鉄道ファンは1日1本という言葉にものすごく弱いです。現在ポルトガルではローカル線の廃止が相次いでおり、1日1本の閑散路線などいつ無くなってもおかしくありませんから、鉄道ファンとして乗らずにはいられないのです。
今回のポルトガル旅行ではこの1日1本の列車に乗るために時刻表を調べ、このローカル線を中心とした計画を練り上げました。ローカル線の終点エスピーニョからリスボンに戻るための特急列車の切符も事前購入済です。
しかし、現在の状況では明後日のローカル線の運行もおぼつきません。当日にならないとわからないというのであれば、ナザレ付近で最も大きく、かつリスボン〜ポルト間の主要都市である都市コインブラまでバスで行き、コインブラの駅で当日の運行状況を聞いてみるしかないでしょう。

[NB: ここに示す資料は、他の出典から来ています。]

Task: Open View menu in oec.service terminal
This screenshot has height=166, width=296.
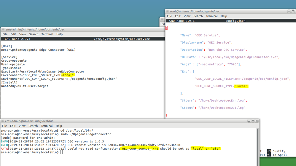Action: 23,34
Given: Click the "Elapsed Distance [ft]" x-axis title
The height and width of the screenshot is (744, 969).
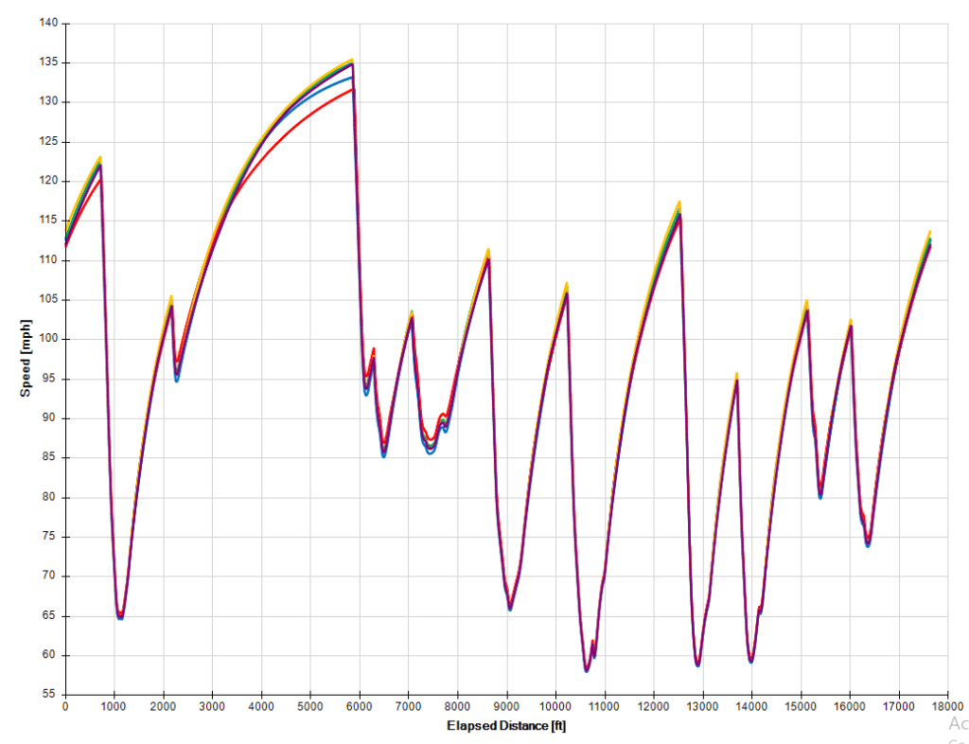Looking at the screenshot, I should click(506, 726).
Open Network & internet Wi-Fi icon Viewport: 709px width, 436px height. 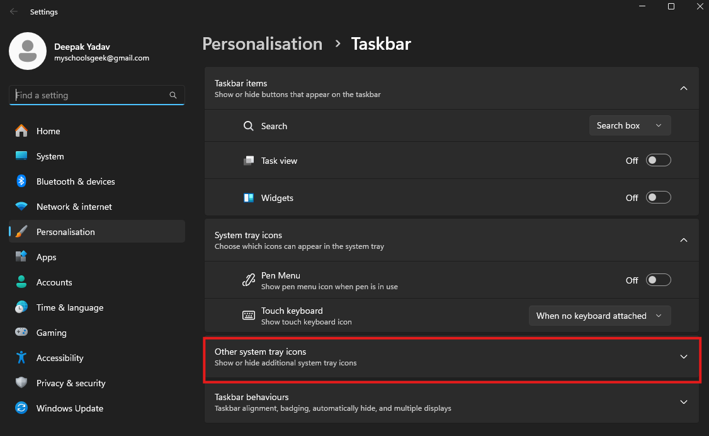(21, 207)
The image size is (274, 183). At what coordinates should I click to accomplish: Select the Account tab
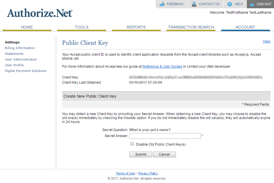(x=245, y=27)

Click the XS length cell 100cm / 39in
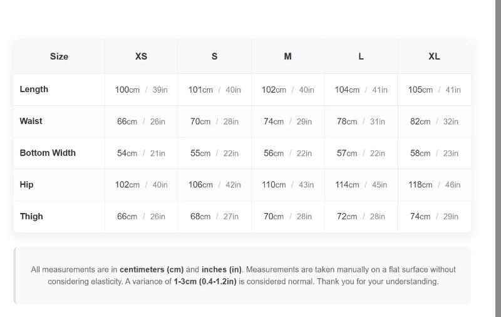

ナザレの最寄りバラード駅からの列車は運休の可能性がありますが、コインブラからリスボンまでの特急は通常運行していますから、ローカル線がダメならコインブラを観光すればよいのです。コインブラはポルトガル中部の都市で、ヨーロッパでもっとも古い大学の一つ、コインブラ大学があることで知られています。
そんなわけで、明日はオビドス、ナザレです。明後日はどうなるかわかりません。